● **Information shown**
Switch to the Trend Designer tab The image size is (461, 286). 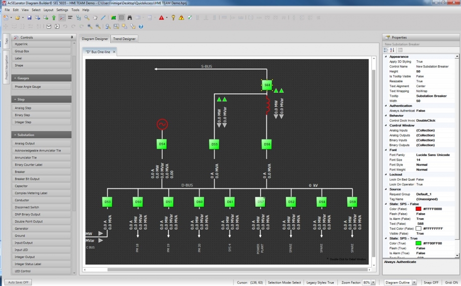(124, 39)
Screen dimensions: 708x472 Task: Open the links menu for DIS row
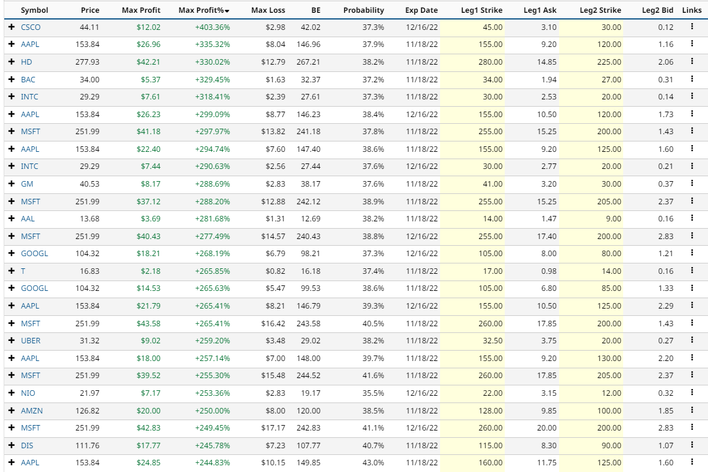[x=692, y=445]
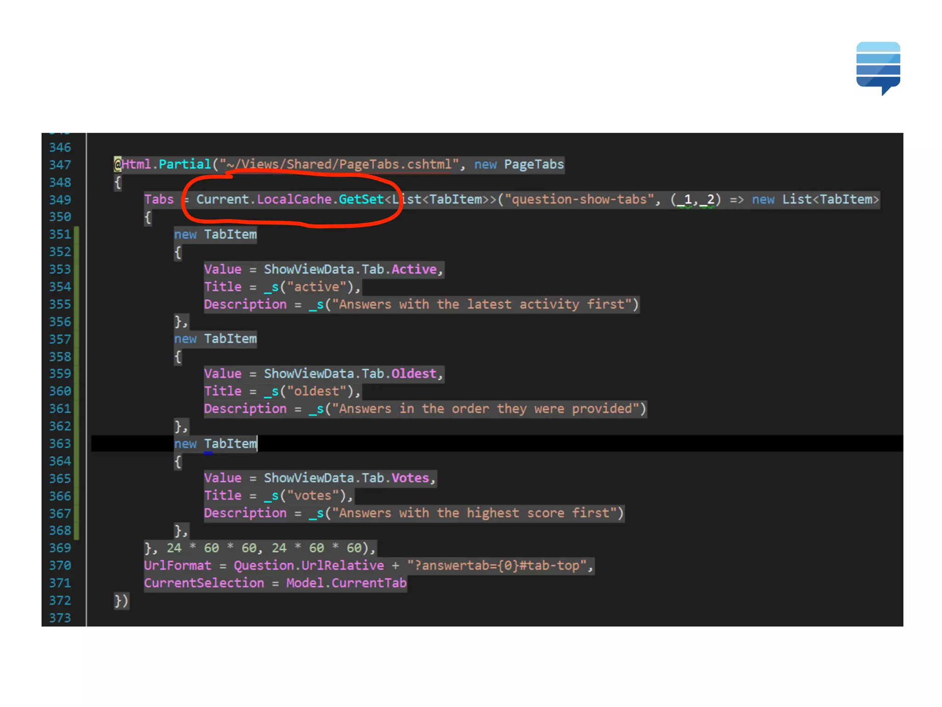Click the UrlFormat property on line 370
Image resolution: width=942 pixels, height=707 pixels.
point(178,566)
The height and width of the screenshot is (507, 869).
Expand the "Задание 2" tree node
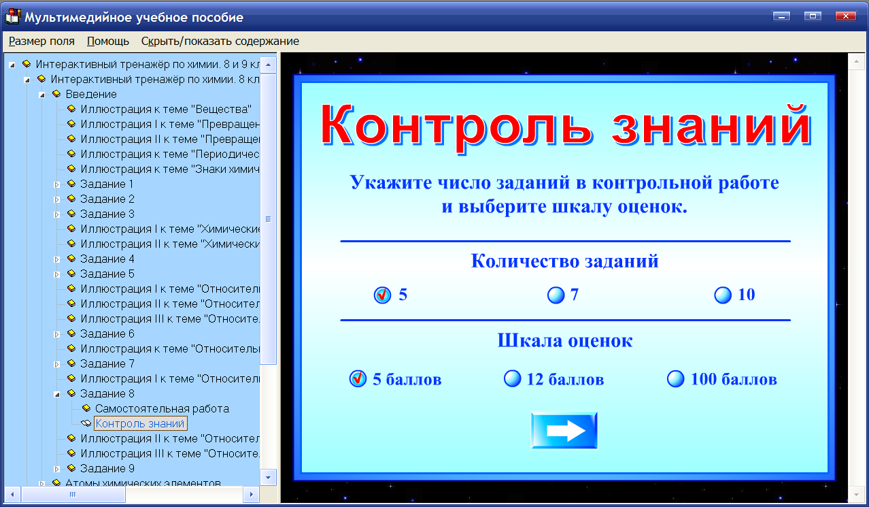[x=58, y=199]
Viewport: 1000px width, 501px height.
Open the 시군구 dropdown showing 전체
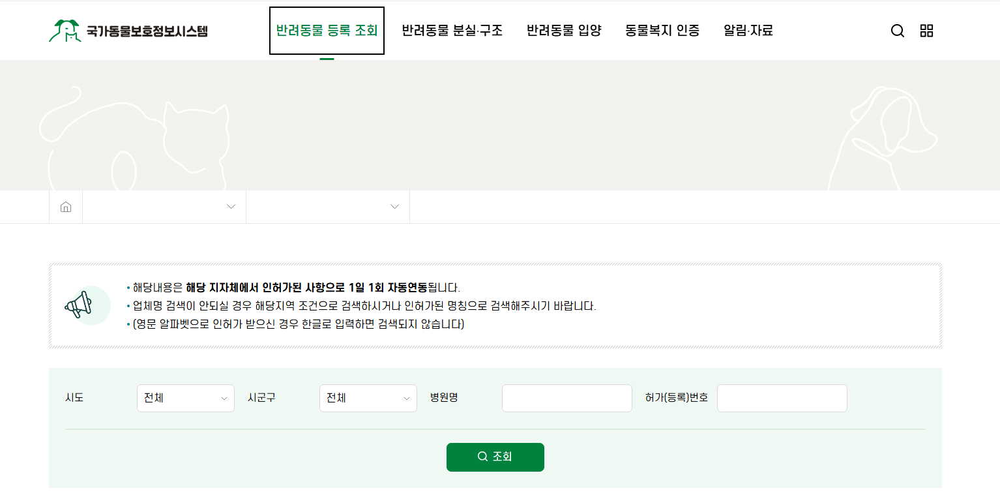[x=368, y=398]
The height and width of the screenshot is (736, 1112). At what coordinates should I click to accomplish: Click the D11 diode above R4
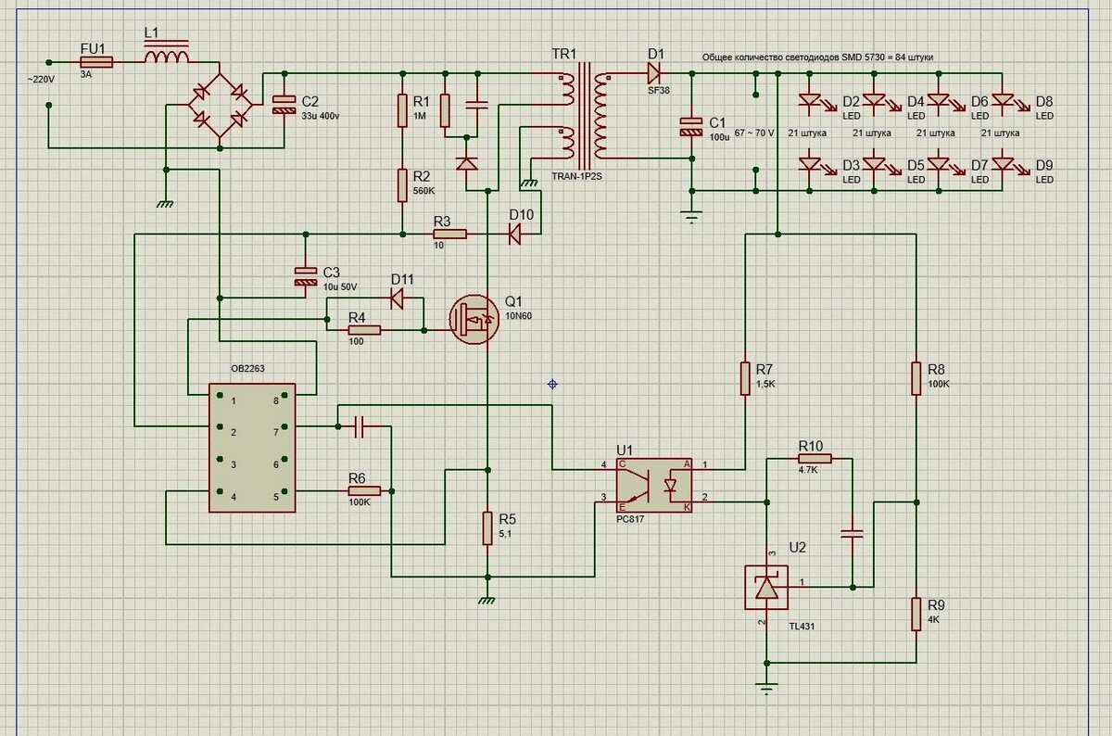coord(397,298)
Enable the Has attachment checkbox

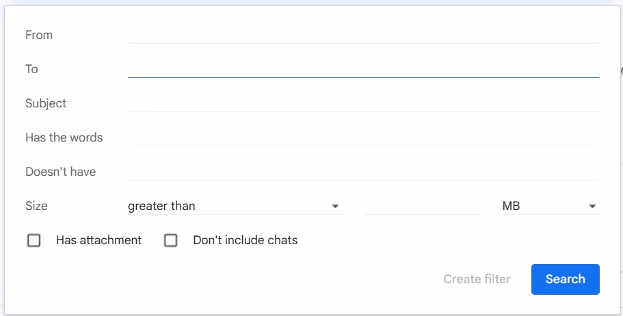pos(34,241)
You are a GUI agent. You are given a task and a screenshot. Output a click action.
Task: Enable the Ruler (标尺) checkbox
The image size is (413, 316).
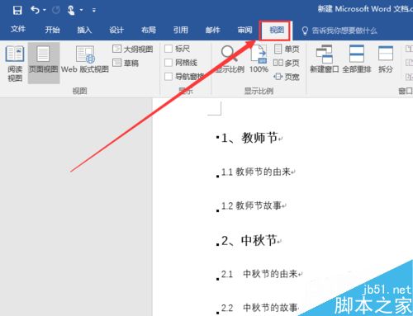169,49
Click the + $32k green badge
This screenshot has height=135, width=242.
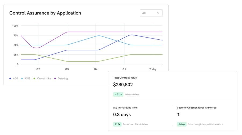(x=118, y=95)
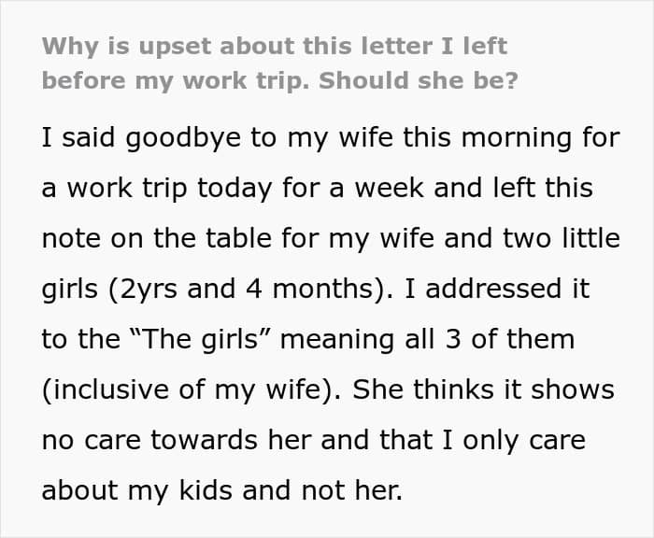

● **The problem**
Starting at the line with "The height and width of the screenshot is (507, 869).", write out every line exactly through the final line of the records above, both included, and skip the pictures.

● **Response to the exercise**
The height and width of the screenshot is (507, 869).
Expand the "Задание 2" tree node
[x=58, y=199]
Viewport: 1000px width, 501px height.
Open the 시군구 dropdown showing 전체
[x=368, y=398]
The height and width of the screenshot is (736, 1112). At what coordinates should I click to accomplish: Click the D11 diode above R4
coord(397,298)
Enable the Has attachment checkbox

pos(34,241)
You are a GUI agent. You are given a task and a screenshot. Output a click action.
Task: Enable the Ruler (标尺) checkbox
The image size is (413, 316).
169,49
Click the + $32k green badge
This screenshot has height=135, width=242.
(x=118, y=95)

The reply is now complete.